Recipients Issues (Videos Available)

Wednesday July 04, 2018 from 08:30 to 09:30

Room: N-105

502.1 The role of proteinuria, paricalcitol and vitamin D in the development of post-transplant diabetes mellitus after kidney transplantation (Video Available)

Ivana Dedinska, Slovakia (Slovak Republic)

head of transplant-nephrology department
Surgery clinic and transplant center
University hospital Martin and Jessenius faculty of medicine Comenius University

Abstract

The Role of Proteinuria, Paricalcitol and Vitamin D in the Development of Post-Transplant Diabetes Mellitus after Kidney Transplantation

Ivana Dedinska1, Juraj Miklušica1, Ľudovít Laca1, Petra Skalová1, Peter Galajda2, Marián Mokáň2.

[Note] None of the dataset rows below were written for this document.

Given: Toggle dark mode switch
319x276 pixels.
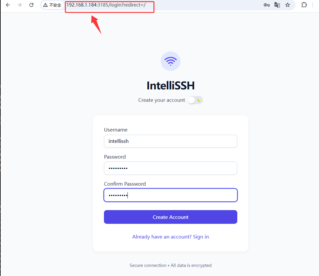Looking at the screenshot, I should (x=195, y=100).
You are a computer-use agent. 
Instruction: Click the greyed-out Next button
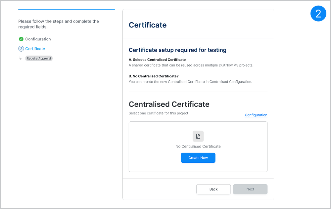(250, 189)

1Surgical Clinic and Transplant Center, University Hospital Martin and Jessenius Faculty of Medicine Comenius University, Martin, Slovakia (Slovak Republic); 2Internal Clinic I, University Hospital Martin and Jessenius Faculty of Medicine Comenius University, Martin, Slovakia (Slovak Republic)

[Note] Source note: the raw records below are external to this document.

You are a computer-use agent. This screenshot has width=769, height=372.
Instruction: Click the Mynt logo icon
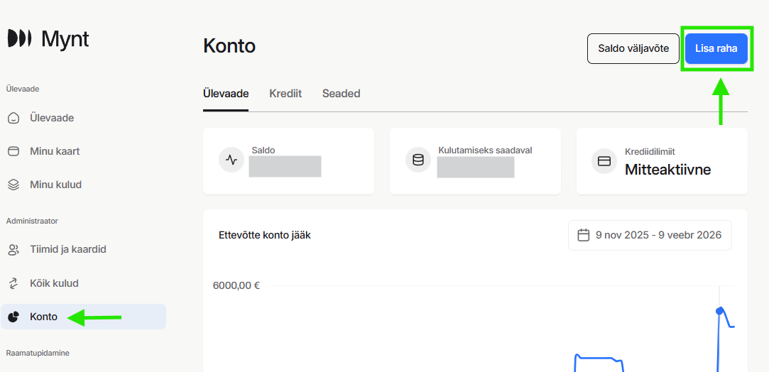(19, 38)
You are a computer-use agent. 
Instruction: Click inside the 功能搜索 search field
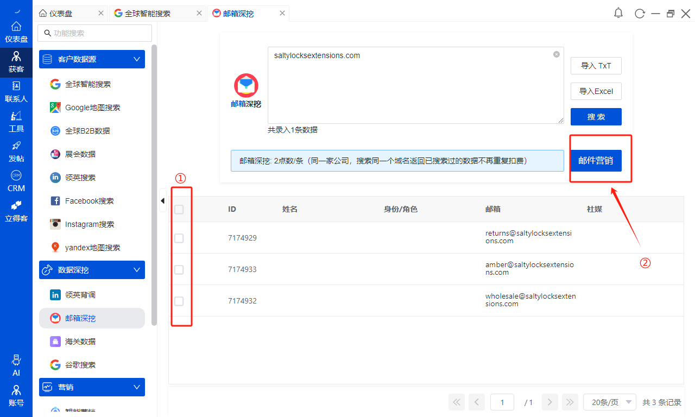tap(94, 33)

Introduction: The post-transplant diabetes mellitus (PTDM) occurs most frequently during the first year after the transplantation. We focused on parameters of calcium-phosphate metabolism and proteinuria as possible new risk factors for PTDM after kidney transplantation.
Materials and Methods: We have prospectively identified in a set of 167 patients after kidney transplantation risk factors for post-transplant diabetes mellitus with follow-up of 12 months. Patients with diabetes mellitus type 1 and type 2 as well as patients using ciclosporin A or mTOR inhibitor have been excluded from the monitoring. From the perspective of immunosuppression it was a homogeneous set of patients.
Results: We identified the following independent risk factors for PTDM in our set: average proteinuria >0,300 g/24 hours [HR 3.0785, (95 % CI 1.6946-5.5927), P = 0.0002], level of vitamin D < 20 ng/ml [HR 5.4517, (95 % CI 2.3167-11.8209), P <0.0001] base line serum level of phosphorus >1.45 mmol/l [HR0.0821, (95 % CI0.0042-1.5920), P = 0.0439]. The lowest occurrence of PTDM and proteinuria was recorded in patients whose treatment included paricalcitol (P <0.0001) and these patients had at the same time the highest level of vitamin D (P <0.0001).
Conclusion: Deficit of vitamin D, proteinuria and hyperphosphatemia are independent risk factors for the development of PTDM in our set. We identified the usage of paricalcitol as protective factor with regard to the PTDM development.